The One Point of Grace: God Saves Sinners
These five points, usually called the five points of Reformation theology, the five doctrines of grace or the five points of Calvinism, really make one point; God saves sinners:
For to Calvinism there is really only one point to be made in the field of soteriology: the point that God saves sinners. God: the Triune Jehovah. Father, Son and Spirit: three Persons working together in sovereign wisdom, power and love to achieve the salvation of a chosen people, the Father electing, the Son fulfilling the Father’s will by redeeming, the Spirit executing the purpose of Father and Son by renewing. Saves: does everything, first to last, that is involved in bringing man from death in sin to life in glory: plans, achieves and communicates redemption, calls and keeps, justifies, sanctifies, glorifies. Sinners: men as God finds them, guilty, vile, helpless, powerless, unable to lift a finger to do God’s will or better their spiritual lot. God saves sinners: and the force of this confession may not be weakened by disrupting the unity of the work of the Trinity, or by dividing the achievement of salvation between God and man and making the decisive part man’s own, or by soft-pedaling the sinner’s inability so as to allow him to share the praise of his salvation with his Savior.
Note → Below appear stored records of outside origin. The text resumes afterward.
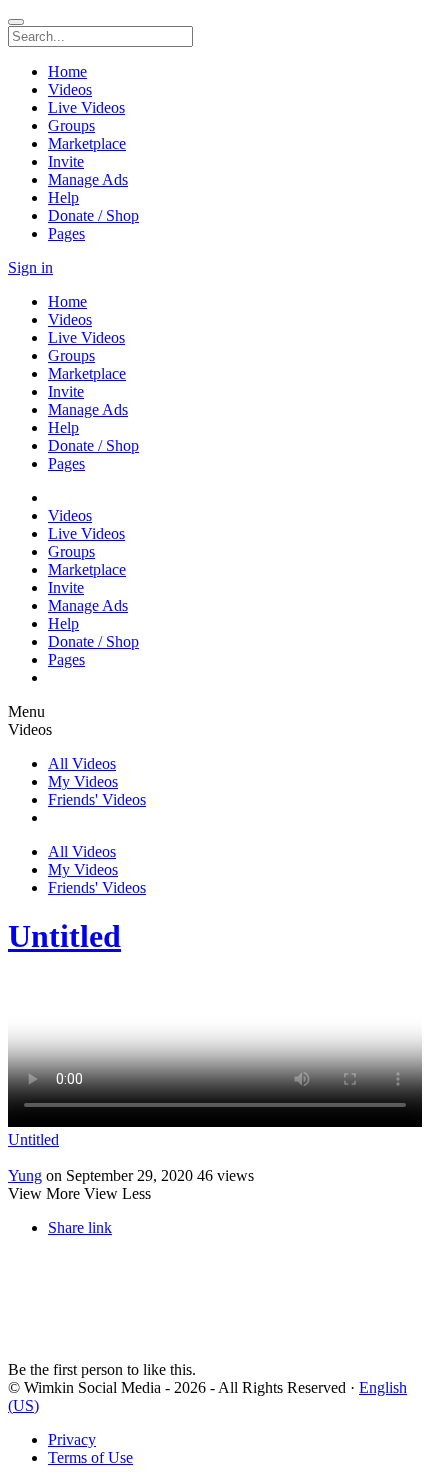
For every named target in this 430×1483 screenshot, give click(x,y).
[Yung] (215, 1158)
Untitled (64, 936)
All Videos (82, 763)
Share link (80, 1227)
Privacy (72, 1439)
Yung (25, 1175)
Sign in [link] (30, 267)
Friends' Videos (97, 799)
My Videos (83, 781)
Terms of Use (90, 1457)
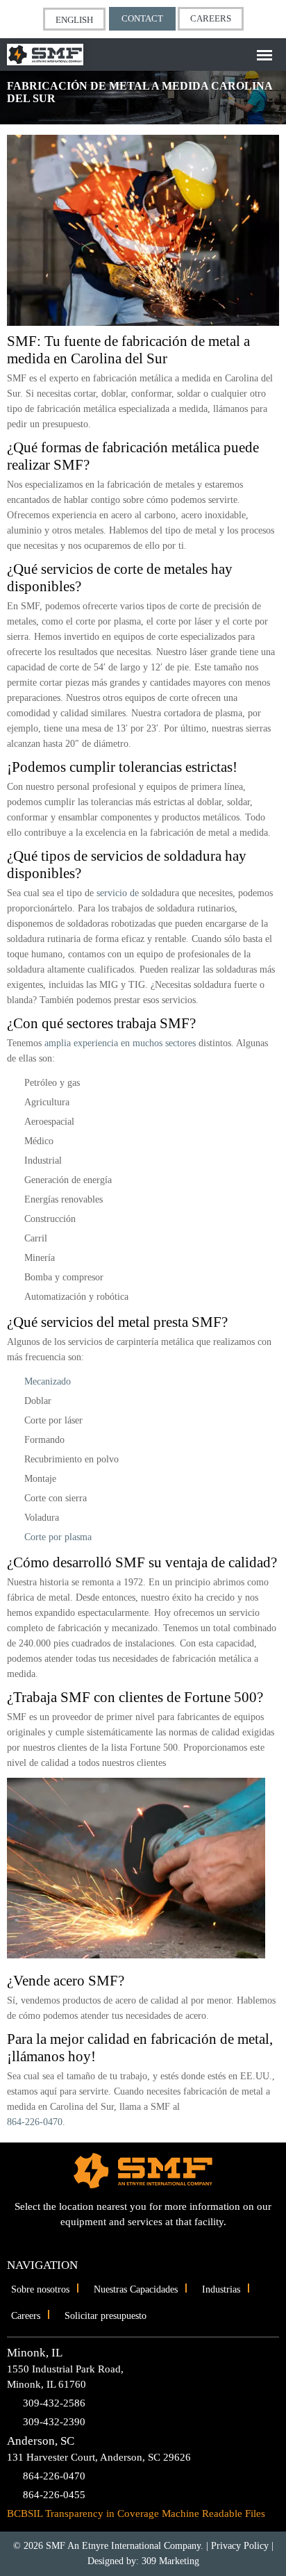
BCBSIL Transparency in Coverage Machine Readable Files (136, 2513)
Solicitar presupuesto (105, 2316)
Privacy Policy (240, 2546)
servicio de (117, 893)
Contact (142, 18)
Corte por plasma (58, 1537)
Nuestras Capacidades (136, 2289)
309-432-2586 (54, 2403)
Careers (210, 18)
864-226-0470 (34, 2122)
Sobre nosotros (40, 2289)
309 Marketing (170, 2561)
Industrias (221, 2289)
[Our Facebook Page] (155, 2241)
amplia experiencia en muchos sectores (120, 1043)
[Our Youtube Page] (131, 2241)
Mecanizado (47, 1381)
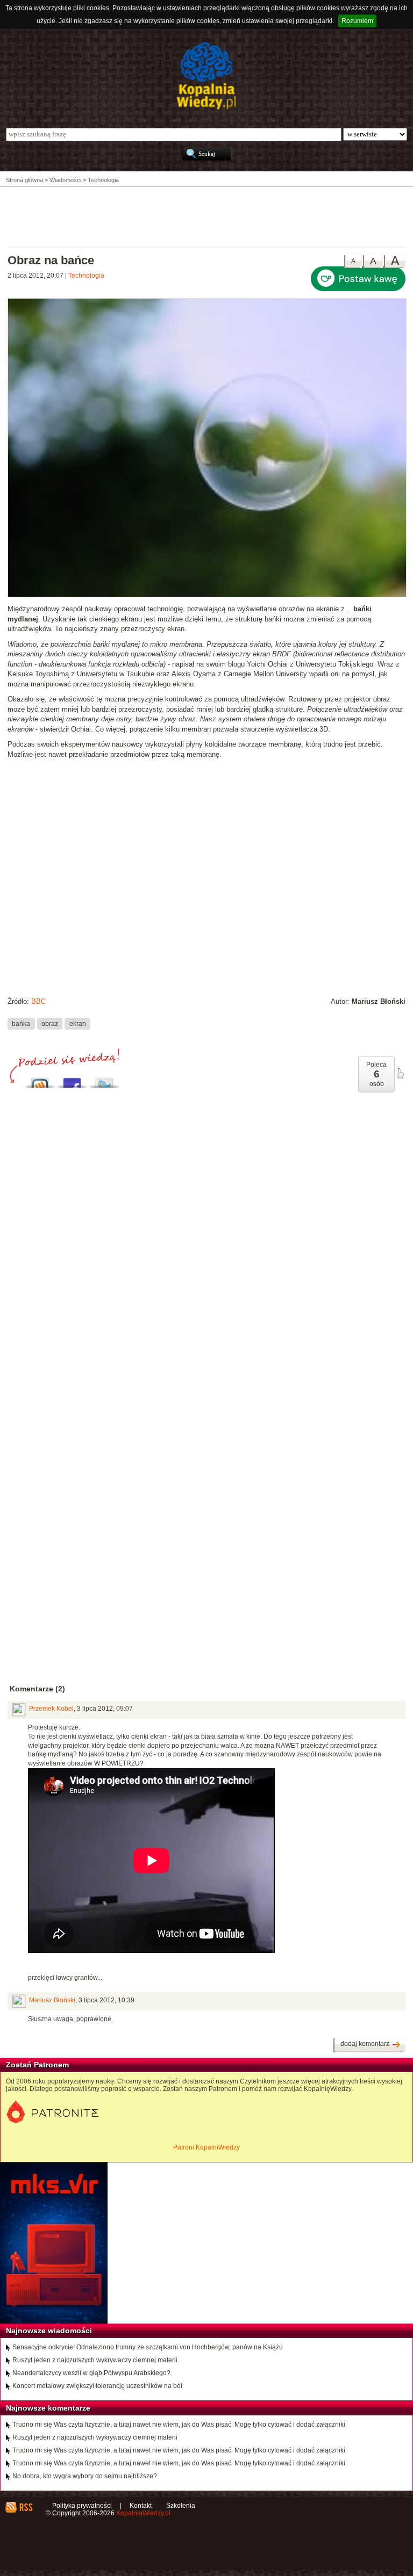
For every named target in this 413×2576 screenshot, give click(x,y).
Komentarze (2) (37, 1688)
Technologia (86, 275)
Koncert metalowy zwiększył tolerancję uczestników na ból (97, 2386)
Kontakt (141, 2505)
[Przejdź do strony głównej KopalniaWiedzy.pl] (206, 76)
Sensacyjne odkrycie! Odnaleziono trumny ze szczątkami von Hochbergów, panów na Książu (147, 2347)
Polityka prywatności (82, 2505)
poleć (400, 1073)
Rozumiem (357, 21)
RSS (25, 2507)
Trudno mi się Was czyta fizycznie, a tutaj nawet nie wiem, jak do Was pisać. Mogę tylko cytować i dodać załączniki (178, 2424)
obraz (49, 1023)
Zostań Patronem (37, 2064)
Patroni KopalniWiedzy (206, 2147)
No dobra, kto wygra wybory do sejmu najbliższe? (84, 2476)
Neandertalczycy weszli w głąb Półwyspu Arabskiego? (91, 2373)
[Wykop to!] (40, 1080)
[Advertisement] (206, 216)
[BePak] (207, 595)
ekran (77, 1023)
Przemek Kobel (51, 1708)
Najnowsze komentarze (48, 2408)
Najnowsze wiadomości (49, 2330)
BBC (38, 1001)
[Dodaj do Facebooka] (72, 1080)
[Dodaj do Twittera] (104, 1080)
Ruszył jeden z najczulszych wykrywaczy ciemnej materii (94, 2360)
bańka (21, 1023)
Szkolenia (180, 2505)
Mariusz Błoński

This is the one point of Calvinistic soteriology which the “five points” are concerned to establish and Arminianism in all its forms to deny: namely, that sinners do not save themselves in any sense at all, but that salvation, first and last, whole and entire, past, present and future, is of the Lord, to Whom be glory for ever; amen (J. I. Packer, “Introductory Essay to John Owen’s The Death of Death in the Death of Christ,” p. 7).